Selain itu di Stasiun Kereta Api Rangkasbitung ada icon yang tak kalah
menarik perhatian masyarakat yang hendak menggunakan jasa transportasi Kereta
Api ini, yaitu menara air yang terletak di dekat Kantor Resort Jalan Rel 1.20
Catang. dan kini menara tersebut masih di fungsikan.

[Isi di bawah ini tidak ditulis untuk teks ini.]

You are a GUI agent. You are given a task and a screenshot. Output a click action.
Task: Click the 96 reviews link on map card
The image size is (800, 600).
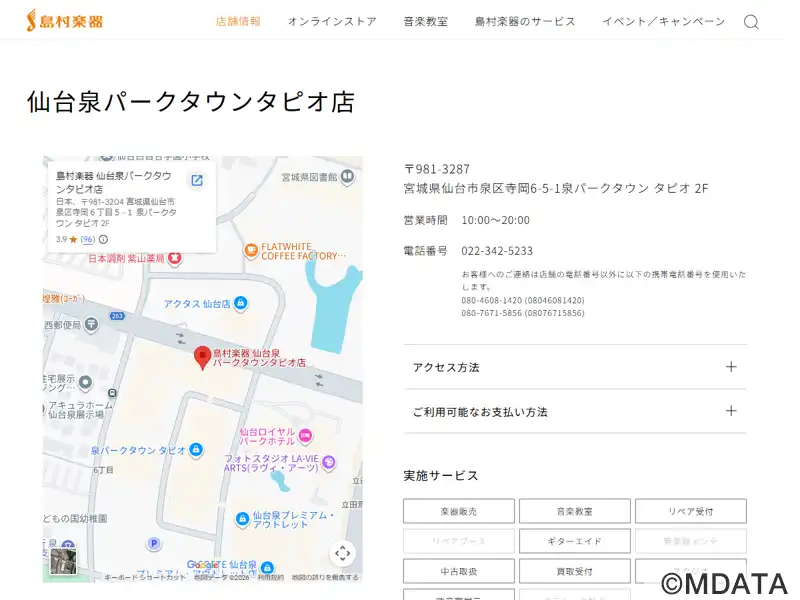point(88,240)
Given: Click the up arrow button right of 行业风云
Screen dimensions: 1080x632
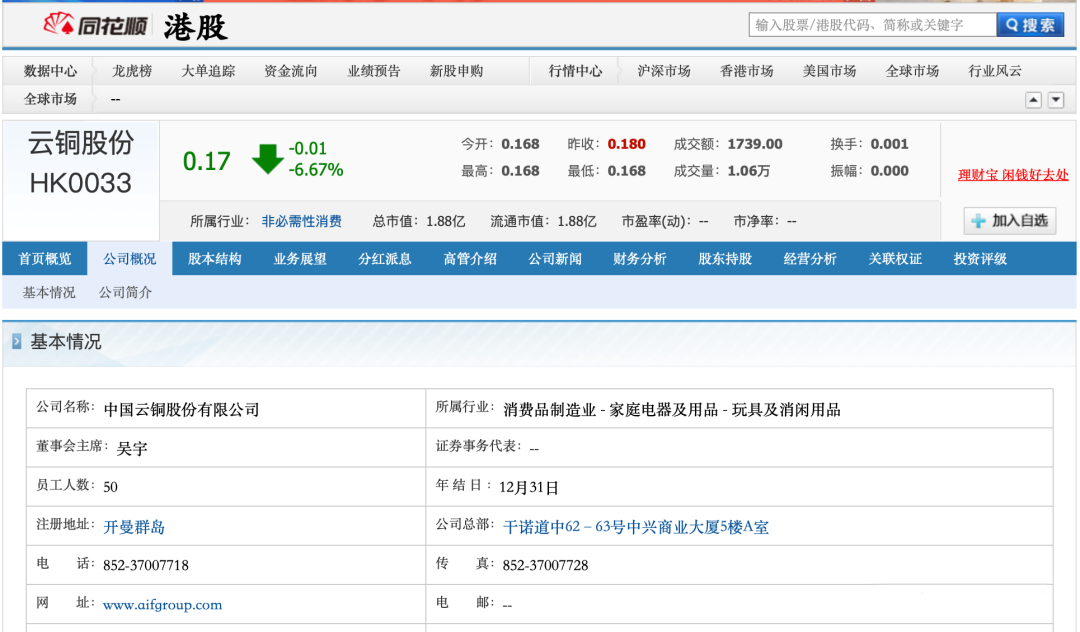Looking at the screenshot, I should click(1034, 99).
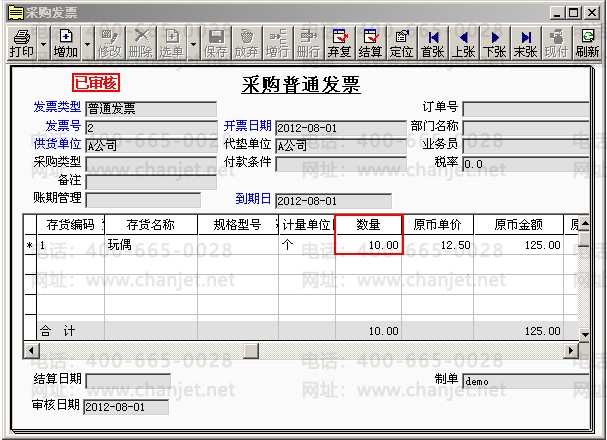The image size is (607, 440).
Task: Click the 结算 settlement icon
Action: pos(370,43)
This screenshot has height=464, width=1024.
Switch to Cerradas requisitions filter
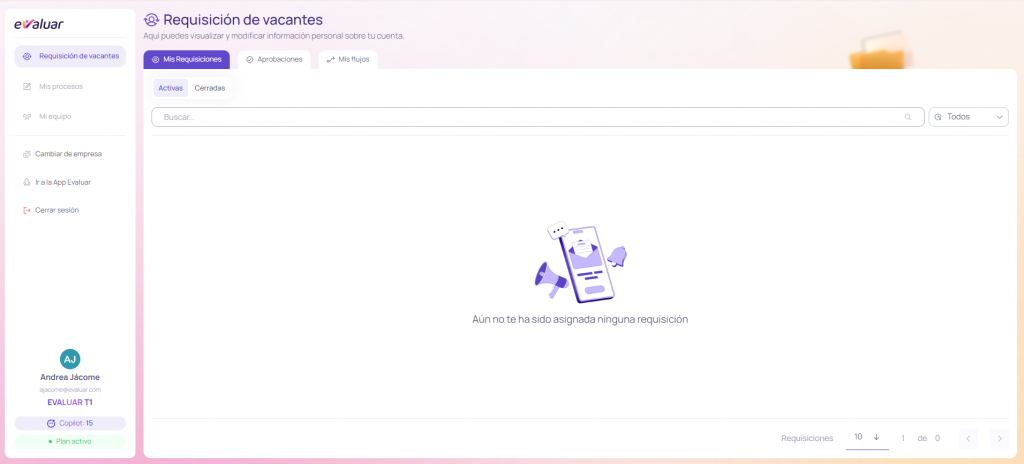210,88
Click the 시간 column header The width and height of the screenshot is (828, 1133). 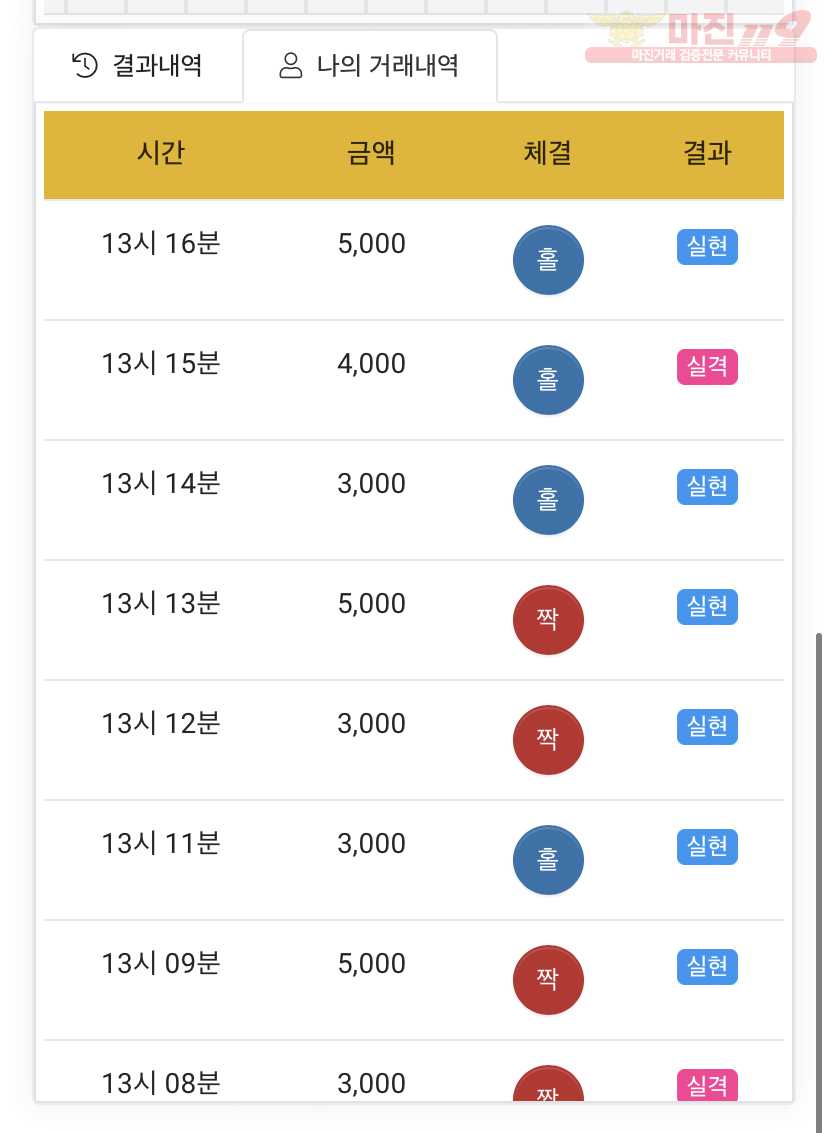coord(160,153)
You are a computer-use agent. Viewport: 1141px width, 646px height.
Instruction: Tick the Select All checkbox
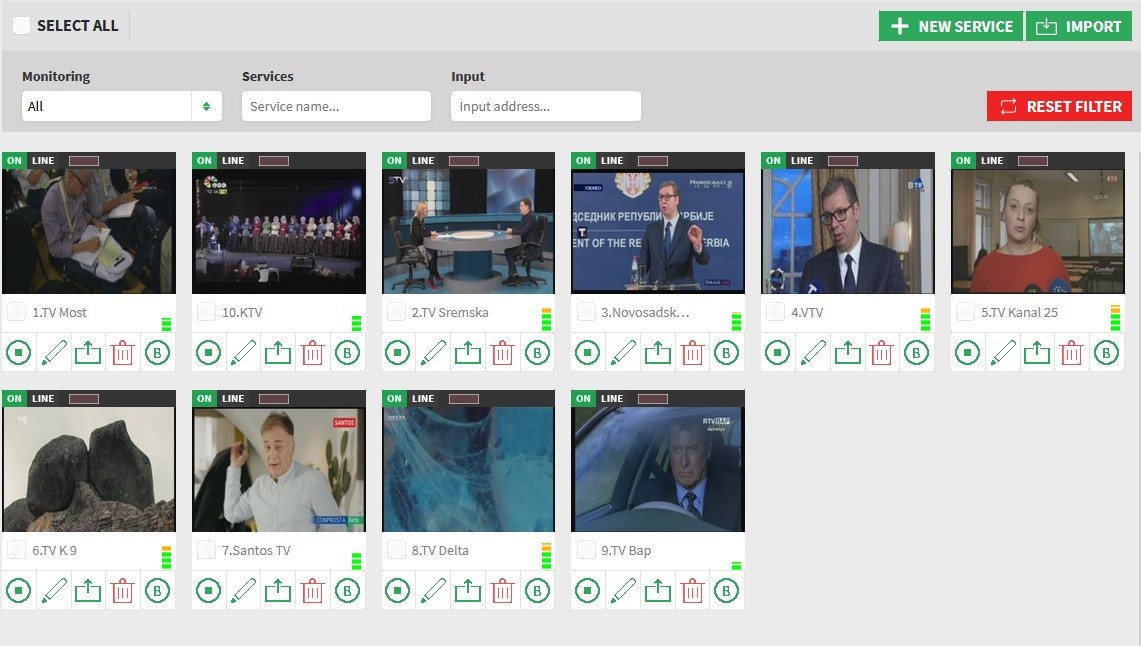pos(21,26)

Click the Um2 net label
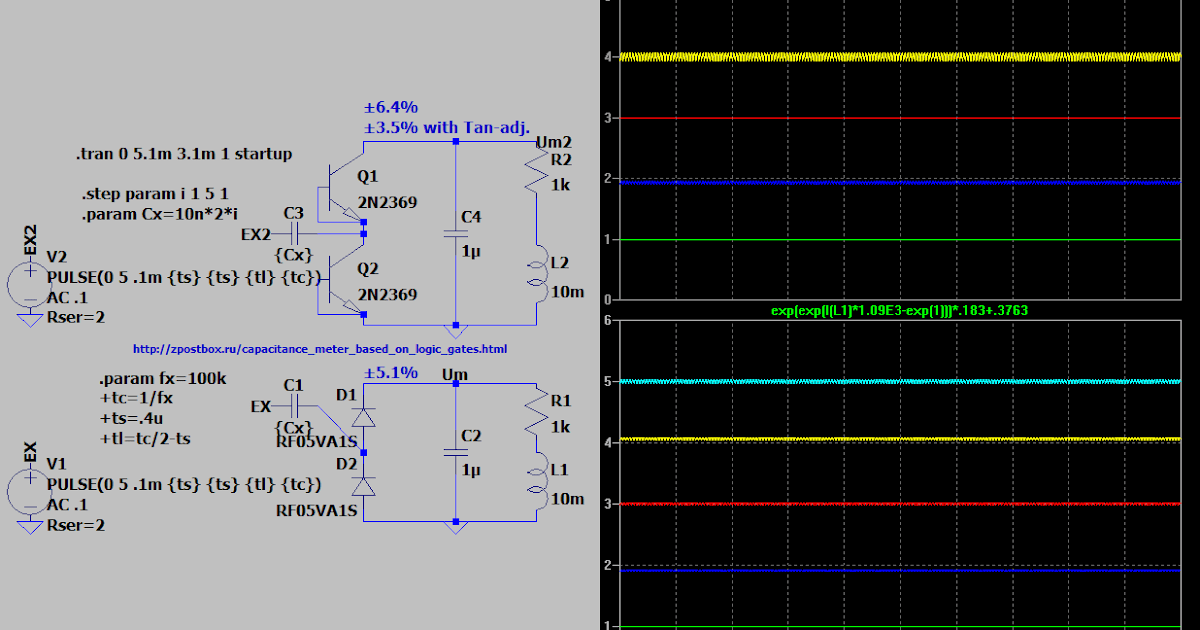pyautogui.click(x=556, y=142)
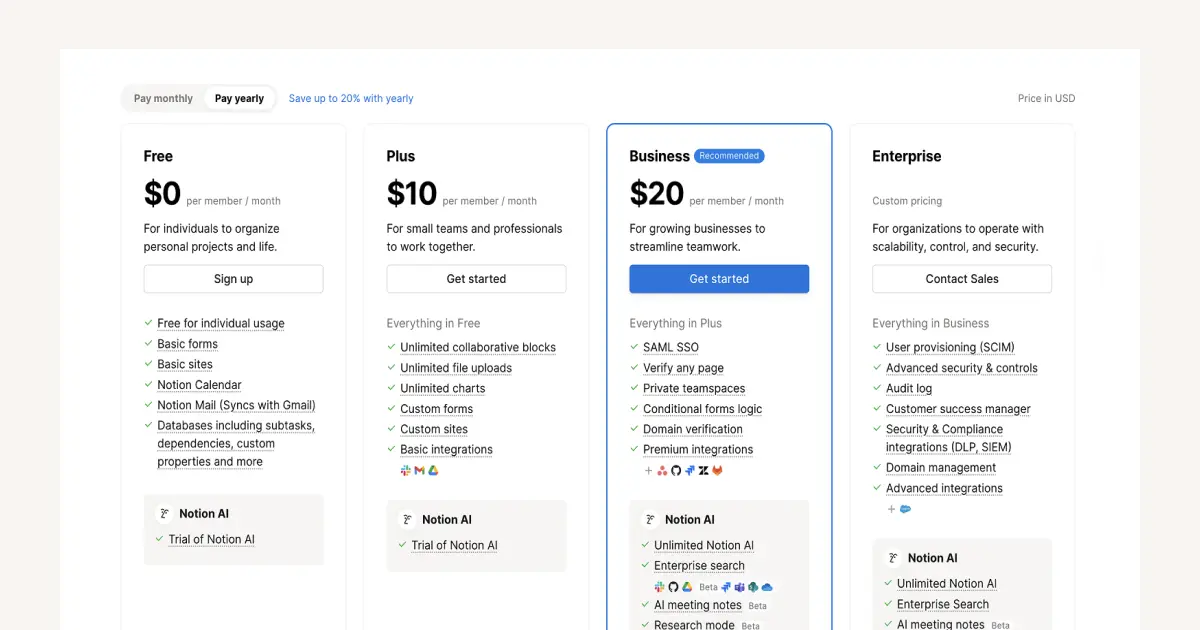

Sejarah juga menceritakan bahwa pada masa penjajahan Jepang, dibangun jalur
Kereta Api Saketi-Bayah, yang dikenal bangunannya dikerjakan dengan kerja paksa
Rhomusha, karena Jepang saat itu sangat membutuhkan batubara sebagai sumber
energi, dan ujung perjalanan Kereta Api Saketi-Bayah itu adalah Stasiun
Rangkasbitung, sebelum akhirnya sampai di Jakarta. Akan tetapi sayangnya jalur
yang sangat bersejarah itu kini sudah tidak berfungsi lagi.
Dan menurut berita pada tanggal 11 Oktober 2010, pada hari senin pagi jam
01.40 Wib hingga pukul 03.30 Wib, stasiun ini pernah mengalami kebakaran yang
cukup tragis hingga sebanyak tujuh gerbong terbakar.